The silent majority. Half the team isn't talking. Maybe they're uncomfortable. Maybe they disagree and don't want to say so. Take a break. Approach them privately. "I noticed you didn't say much. Is there something on your mind?"
The unsolvable complaint. Someone complains about something you can't control. The client was demanding. Weather was bad. Budget was small. Acknowledge it, don't dwell on it. "That was a constraint. What could we have done differently within those constraints?"
The ownership trap. Avoid "You should have..." or "Why didn't you...?" This makes people defensive. Instead, "How could we have prevented this?" This makes it about the team and the system.
Implementation
A retrospective that changes nothing is pointless. So at the end, decide what you'll actually do.
Review all the ideas. Ask: "If we could only do 2-3 things differently on the next project, what would they be?"
Pick 2-3. Write them down. Assign who's responsible for making it happen. Set a review date (usually the next retro) to check in on implementation.
Document it. Create a retro summary one-pager that everyone gets. Highlights, decisions, action items.
Common Retrospective Mistakes
Retro for every small project. Only do retros for projects where you can actually learn something. A small support ticket? Skip it. A three-month build? Definitely retro.

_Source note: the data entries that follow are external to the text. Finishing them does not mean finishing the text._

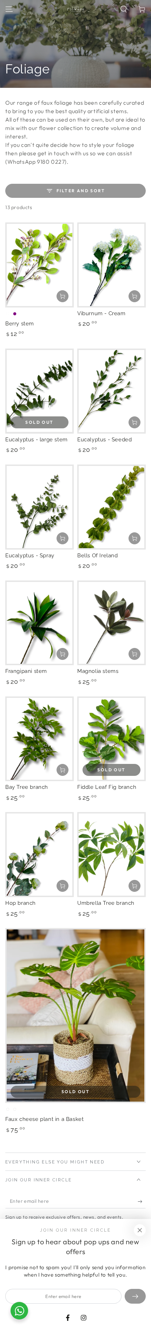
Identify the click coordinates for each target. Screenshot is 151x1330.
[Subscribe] (142, 1201)
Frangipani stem (26, 671)
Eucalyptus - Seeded (104, 439)
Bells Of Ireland (97, 555)
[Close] (139, 1230)
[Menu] (9, 9)
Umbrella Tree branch (105, 903)
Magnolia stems (97, 671)
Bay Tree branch (26, 787)
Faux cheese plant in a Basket (44, 1119)
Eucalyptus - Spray (29, 555)
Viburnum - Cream (101, 313)
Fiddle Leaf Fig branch (106, 787)
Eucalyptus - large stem (36, 439)
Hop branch (20, 903)
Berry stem (19, 323)
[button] (123, 9)
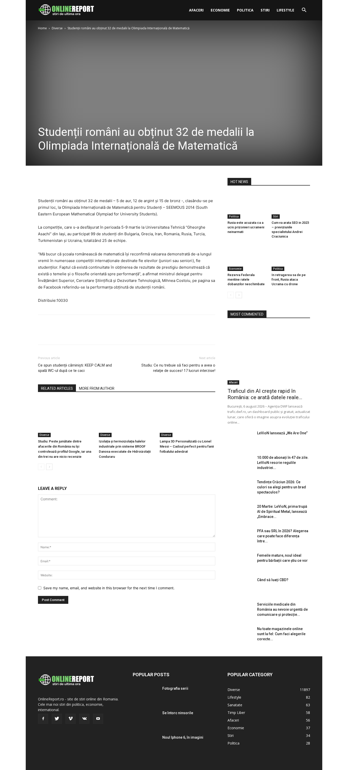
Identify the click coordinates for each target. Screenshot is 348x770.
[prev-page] (41, 467)
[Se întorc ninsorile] (145, 719)
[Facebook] (43, 183)
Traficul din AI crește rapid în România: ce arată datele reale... (264, 394)
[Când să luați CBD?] (240, 586)
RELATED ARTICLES (57, 388)
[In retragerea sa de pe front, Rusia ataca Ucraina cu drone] (291, 257)
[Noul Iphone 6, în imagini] (145, 744)
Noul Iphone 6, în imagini (182, 737)
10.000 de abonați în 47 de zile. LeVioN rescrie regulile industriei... (283, 462)
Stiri (265, 10)
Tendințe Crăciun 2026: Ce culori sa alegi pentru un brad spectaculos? (281, 487)
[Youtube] (98, 719)
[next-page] (49, 467)
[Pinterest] (66, 183)
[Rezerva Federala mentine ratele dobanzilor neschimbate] (246, 257)
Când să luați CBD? (272, 580)
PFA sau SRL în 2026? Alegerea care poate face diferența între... (282, 536)
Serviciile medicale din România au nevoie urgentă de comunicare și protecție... (282, 609)
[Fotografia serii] (145, 695)
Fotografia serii (175, 688)
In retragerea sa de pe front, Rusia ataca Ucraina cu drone (289, 279)
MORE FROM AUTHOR (96, 388)
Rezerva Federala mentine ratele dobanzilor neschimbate (246, 279)
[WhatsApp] (78, 183)
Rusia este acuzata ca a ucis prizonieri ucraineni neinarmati (245, 227)
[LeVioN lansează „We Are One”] (240, 439)
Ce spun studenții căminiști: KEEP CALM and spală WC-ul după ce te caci (75, 368)
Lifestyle (285, 10)
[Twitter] (55, 183)
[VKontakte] (84, 719)
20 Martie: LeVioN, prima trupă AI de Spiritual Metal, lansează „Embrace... (282, 511)
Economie (220, 10)
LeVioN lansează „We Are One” (282, 433)
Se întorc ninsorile (177, 713)
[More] (90, 183)
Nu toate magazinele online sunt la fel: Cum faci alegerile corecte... (281, 634)
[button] (304, 10)
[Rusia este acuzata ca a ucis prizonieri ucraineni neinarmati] (246, 205)
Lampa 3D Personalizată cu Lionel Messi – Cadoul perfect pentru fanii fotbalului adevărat (187, 446)
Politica (245, 10)
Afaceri (196, 10)
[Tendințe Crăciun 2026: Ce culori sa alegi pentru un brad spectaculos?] (240, 488)
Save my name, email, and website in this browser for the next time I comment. (109, 588)
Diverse (57, 28)
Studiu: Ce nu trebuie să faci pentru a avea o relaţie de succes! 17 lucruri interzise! (178, 368)
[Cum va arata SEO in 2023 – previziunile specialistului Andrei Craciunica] (291, 205)
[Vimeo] (70, 719)
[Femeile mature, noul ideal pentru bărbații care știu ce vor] (240, 562)
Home (42, 28)
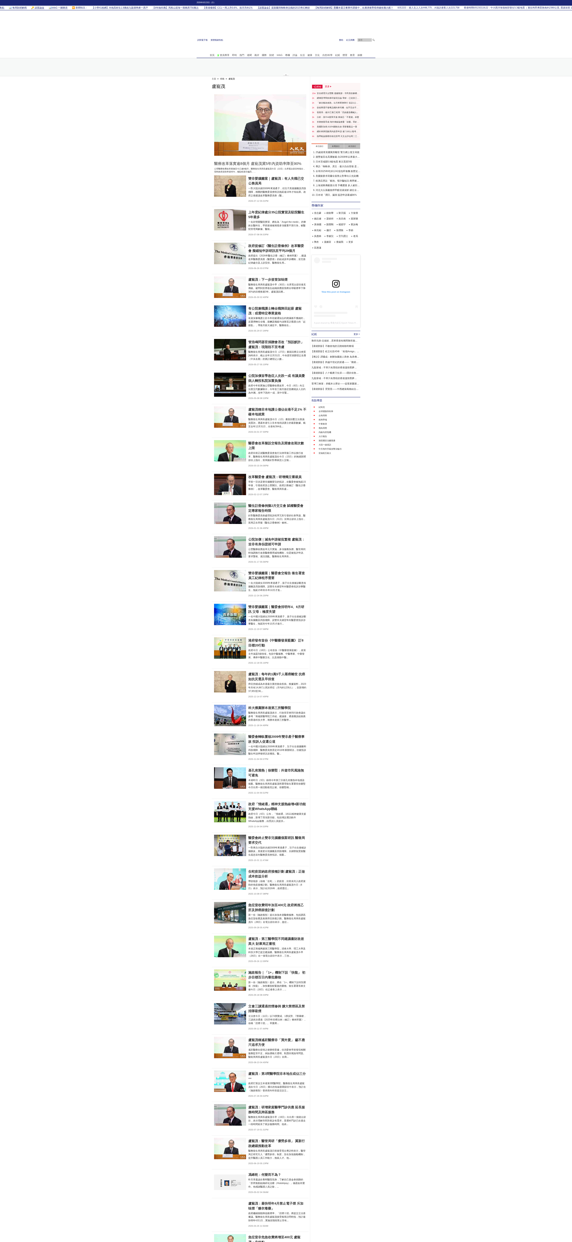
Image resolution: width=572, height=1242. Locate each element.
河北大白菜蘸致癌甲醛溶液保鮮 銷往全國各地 (337, 190)
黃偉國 (317, 224)
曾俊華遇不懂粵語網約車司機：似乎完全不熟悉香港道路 (338, 107)
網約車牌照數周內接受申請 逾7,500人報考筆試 (337, 131)
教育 (352, 55)
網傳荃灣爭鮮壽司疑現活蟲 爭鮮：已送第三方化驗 (338, 98)
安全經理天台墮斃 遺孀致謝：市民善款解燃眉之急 (338, 93)
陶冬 (316, 242)
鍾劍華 (330, 213)
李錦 (350, 230)
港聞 (249, 55)
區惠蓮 (317, 247)
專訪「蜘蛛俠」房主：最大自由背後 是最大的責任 (337, 166)
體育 (345, 55)
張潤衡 (339, 230)
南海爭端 (323, 419)
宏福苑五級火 (325, 453)
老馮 (355, 236)
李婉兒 (330, 236)
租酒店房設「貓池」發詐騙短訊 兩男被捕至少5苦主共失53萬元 (337, 181)
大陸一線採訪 (325, 445)
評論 (295, 55)
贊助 (341, 40)
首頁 (212, 55)
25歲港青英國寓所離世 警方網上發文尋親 (337, 152)
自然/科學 (327, 55)
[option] (260, 125)
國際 (264, 55)
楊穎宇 (342, 224)
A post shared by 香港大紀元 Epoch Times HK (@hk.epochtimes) (344, 323)
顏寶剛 (330, 224)
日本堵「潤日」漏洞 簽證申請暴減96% (336, 195)
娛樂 (360, 55)
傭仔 (328, 230)
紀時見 (322, 407)
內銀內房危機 (325, 432)
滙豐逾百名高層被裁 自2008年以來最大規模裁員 (338, 157)
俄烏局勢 (323, 428)
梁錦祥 (330, 218)
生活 (302, 55)
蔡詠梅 (354, 224)
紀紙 (337, 55)
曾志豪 (317, 213)
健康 (309, 55)
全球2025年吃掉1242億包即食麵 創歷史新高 (338, 171)
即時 (234, 55)
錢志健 (317, 218)
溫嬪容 (327, 242)
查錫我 (339, 242)
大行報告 (323, 436)
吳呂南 (342, 218)
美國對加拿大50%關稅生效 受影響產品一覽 (337, 126)
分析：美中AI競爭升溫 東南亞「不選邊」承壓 (338, 117)
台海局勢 (323, 415)
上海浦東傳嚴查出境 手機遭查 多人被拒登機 (338, 185)
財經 (271, 55)
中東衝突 (323, 424)
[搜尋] (373, 40)
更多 (350, 242)
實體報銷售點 (217, 40)
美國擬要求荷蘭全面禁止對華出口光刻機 (337, 176)
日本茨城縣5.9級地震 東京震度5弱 (334, 161)
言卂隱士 (343, 236)
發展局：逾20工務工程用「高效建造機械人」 (338, 112)
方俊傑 (354, 213)
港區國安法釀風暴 (327, 440)
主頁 (214, 79)
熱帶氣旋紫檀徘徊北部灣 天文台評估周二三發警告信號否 (338, 136)
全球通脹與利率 (326, 411)
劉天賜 (342, 213)
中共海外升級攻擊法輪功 (330, 449)
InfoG (279, 55)
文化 (317, 55)
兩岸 (256, 55)
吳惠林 (317, 236)
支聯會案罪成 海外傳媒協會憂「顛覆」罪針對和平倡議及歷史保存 (338, 122)
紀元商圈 (350, 40)
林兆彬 (317, 230)
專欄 (287, 55)
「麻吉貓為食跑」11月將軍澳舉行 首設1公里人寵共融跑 (337, 103)
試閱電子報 (202, 40)
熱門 (242, 55)
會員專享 (224, 55)
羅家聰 (354, 218)
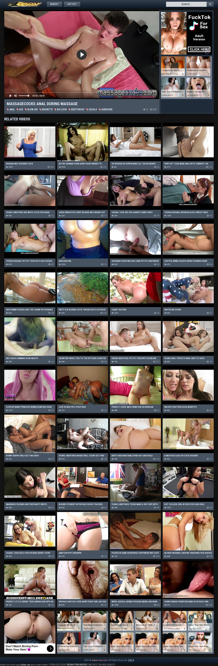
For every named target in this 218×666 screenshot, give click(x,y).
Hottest (72, 4)
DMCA (131, 660)
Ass (21, 109)
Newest (54, 4)
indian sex (25, 664)
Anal (12, 109)
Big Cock (62, 109)
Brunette (47, 109)
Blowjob (32, 109)
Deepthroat (77, 109)
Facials (92, 109)
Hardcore (106, 109)
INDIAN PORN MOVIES (77, 664)
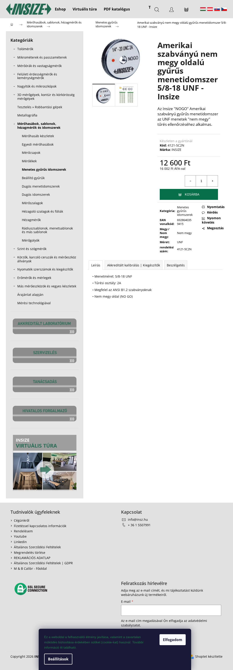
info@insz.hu (138, 519)
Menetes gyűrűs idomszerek (44, 169)
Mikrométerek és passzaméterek (42, 57)
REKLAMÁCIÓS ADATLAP (32, 558)
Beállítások (58, 659)
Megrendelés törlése (29, 552)
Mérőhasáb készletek (38, 136)
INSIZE (176, 149)
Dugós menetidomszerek (41, 186)
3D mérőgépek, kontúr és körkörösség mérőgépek (46, 97)
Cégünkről (21, 520)
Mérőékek (29, 161)
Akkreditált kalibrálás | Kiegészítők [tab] (133, 265)
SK (217, 9)
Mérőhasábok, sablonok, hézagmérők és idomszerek (39, 125)
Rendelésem (23, 531)
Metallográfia (27, 115)
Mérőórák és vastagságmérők (39, 66)
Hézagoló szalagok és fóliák (42, 211)
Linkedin (20, 542)
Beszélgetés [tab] (176, 265)
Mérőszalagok (32, 203)
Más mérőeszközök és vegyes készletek (46, 286)
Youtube (20, 536)
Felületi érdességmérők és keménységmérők (37, 76)
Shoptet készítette (209, 656)
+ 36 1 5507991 (139, 525)
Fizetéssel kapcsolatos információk (40, 526)
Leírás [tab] (95, 265)
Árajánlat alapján (30, 294)
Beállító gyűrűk (33, 178)
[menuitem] (60, 9)
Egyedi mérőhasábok (37, 144)
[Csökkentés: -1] (190, 180)
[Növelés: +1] (212, 180)
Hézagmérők (31, 220)
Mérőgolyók (30, 240)
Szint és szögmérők (31, 249)
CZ (224, 9)
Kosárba (192, 194)
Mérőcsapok (31, 152)
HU (203, 9)
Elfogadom (172, 639)
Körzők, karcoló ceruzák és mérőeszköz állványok (46, 259)
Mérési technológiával (34, 303)
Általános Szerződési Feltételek (37, 547)
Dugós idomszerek (36, 194)
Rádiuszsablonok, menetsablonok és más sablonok (47, 230)
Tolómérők (25, 49)
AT (210, 9)
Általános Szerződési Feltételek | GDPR (43, 563)
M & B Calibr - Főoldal (30, 568)
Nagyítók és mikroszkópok (36, 86)
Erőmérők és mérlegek (34, 278)
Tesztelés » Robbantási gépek (39, 107)
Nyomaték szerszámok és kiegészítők (45, 269)
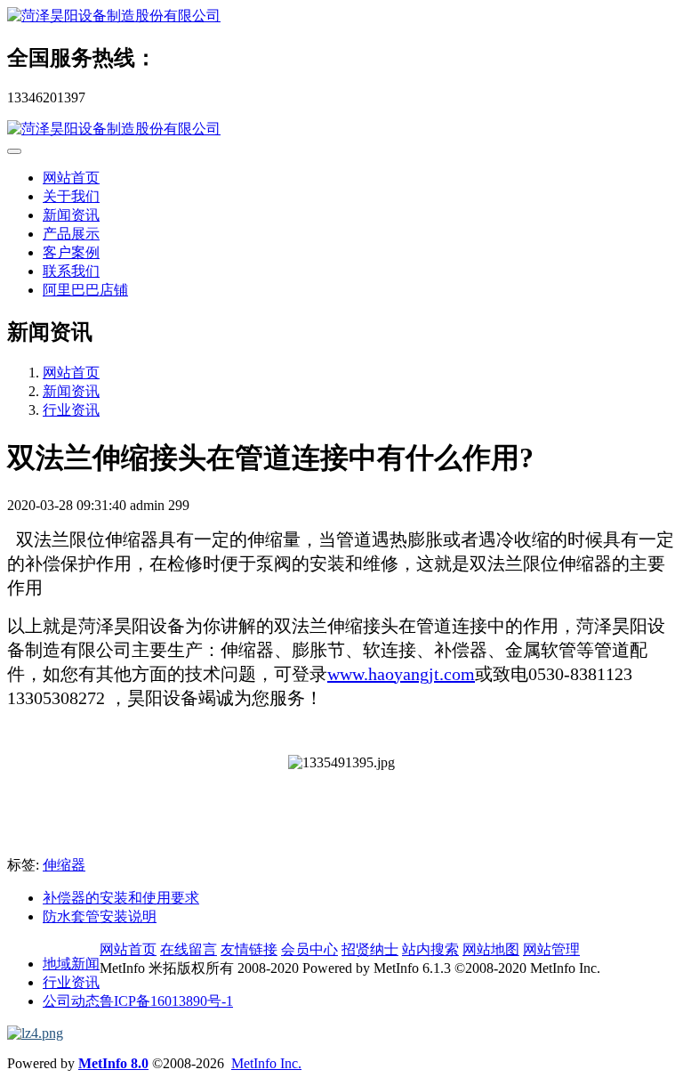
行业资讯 (71, 409)
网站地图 (490, 949)
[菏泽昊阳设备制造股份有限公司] (341, 16)
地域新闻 (71, 963)
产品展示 (71, 233)
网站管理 (551, 949)
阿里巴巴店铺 (85, 289)
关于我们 (71, 196)
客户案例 (71, 252)
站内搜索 (430, 949)
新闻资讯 (71, 215)
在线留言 (188, 949)
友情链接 (249, 949)
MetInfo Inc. (266, 1063)
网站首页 (71, 177)
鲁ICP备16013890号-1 (166, 1001)
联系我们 (71, 271)
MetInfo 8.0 (113, 1063)
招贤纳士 (370, 949)
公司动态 (71, 1001)
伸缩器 (64, 864)
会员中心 (309, 949)
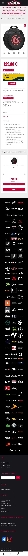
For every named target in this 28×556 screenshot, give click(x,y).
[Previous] (3, 173)
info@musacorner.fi (6, 505)
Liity (18, 477)
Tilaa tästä (12, 83)
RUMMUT (9, 18)
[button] (25, 25)
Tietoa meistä (6, 462)
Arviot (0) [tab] (5, 116)
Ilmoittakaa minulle (8, 98)
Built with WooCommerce (7, 550)
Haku (10, 554)
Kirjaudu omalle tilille (6, 489)
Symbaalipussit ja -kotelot (17, 102)
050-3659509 (6, 503)
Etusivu (4, 18)
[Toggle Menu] (3, 3)
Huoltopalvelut (6, 467)
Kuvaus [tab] (5, 112)
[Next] (24, 173)
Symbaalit (5, 104)
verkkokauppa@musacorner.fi (8, 523)
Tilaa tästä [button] (14, 189)
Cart (16, 553)
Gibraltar (10, 105)
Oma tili (3, 554)
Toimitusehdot (6, 465)
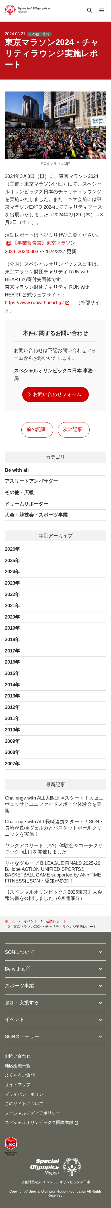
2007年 (12, 763)
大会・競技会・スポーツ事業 (36, 515)
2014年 (12, 685)
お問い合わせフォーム (57, 394)
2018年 (12, 639)
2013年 (12, 696)
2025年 (12, 560)
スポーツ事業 (19, 986)
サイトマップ (17, 1084)
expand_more (100, 952)
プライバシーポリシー (26, 1094)
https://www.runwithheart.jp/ (34, 302)
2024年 (12, 571)
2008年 (12, 752)
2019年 (12, 628)
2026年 (12, 549)
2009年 (12, 741)
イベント (14, 1019)
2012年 (12, 707)
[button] (89, 10)
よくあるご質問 (20, 1075)
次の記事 (72, 429)
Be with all (17, 470)
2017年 (12, 651)
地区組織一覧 (17, 1065)
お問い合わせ (17, 1056)
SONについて (19, 952)
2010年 (12, 730)
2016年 (12, 662)
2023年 (12, 583)
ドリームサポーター (26, 504)
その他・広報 (39, 34)
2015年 (12, 673)
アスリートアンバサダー (31, 481)
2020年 (12, 617)
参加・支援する (22, 1002)
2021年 (12, 605)
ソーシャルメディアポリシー (32, 1113)
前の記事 (36, 429)
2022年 (12, 594)
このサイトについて (24, 1103)
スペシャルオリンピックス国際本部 (39, 1122)
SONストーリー (22, 1036)
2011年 (12, 718)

Inviting too many people. Keep it to the core project team plus a facilitator. Eight people max. More than that and it becomes a social event, not a working meeting.
Focusing on blame. The goal isn't to figure out who messed up. The goal is to figure out what system failed and how to fix it.
Forgetting to celebrate wins. Retros shouldn't be all complaints. Make sure you're also acknowledging what worked great.
Not following through. You decide to "improve communication" and then do nothing. It's worse than not having a retro because it signals that you don't care about the decisions you make.
Frequently Asked Questions
Should clients be in the retro? No. This is a team-only conversation. Clients in the room change what people say. Do the retro after the client relationship ends.
What if nobody has complaints? That's amazing. Go deeper on the "Liked" and "Learned" sections. What made this project work? How can you replicate that on the next project?
How do we handle sensitive topics (like someone's poor performance)? The retro isn't the place for that. If you need to give feedback to a specific person, do it privately after the retro.
Should we require attendance? Yes. It signals that this matters. If people are optional, people will skip. And if a key person skips, they miss the context.
What if people disagree on what happened? That's normal and good. Different perspectives are valuable. Don't try to reach consensus. Acknowledge the different views. "Some people felt X, others felt Y. Both are valid."
How do we implement recommendations if they require budget? Budget them for the next project or the next quarter. If a retro recommendation is truly important but requires resources, make it a priority.
Should we do retros for failed projects or problem clients? Absolutely. Those are the most important ones. You'll learn the most from your hardest projects.
The best agencies are the ones that systematically learn from every project. That requires retros. And retros only work if they're well-facilitated, safe, and actually lead to change.
Run your retrospectives right, and you'll see your team's quality and efficiency improve noticeably within a few months.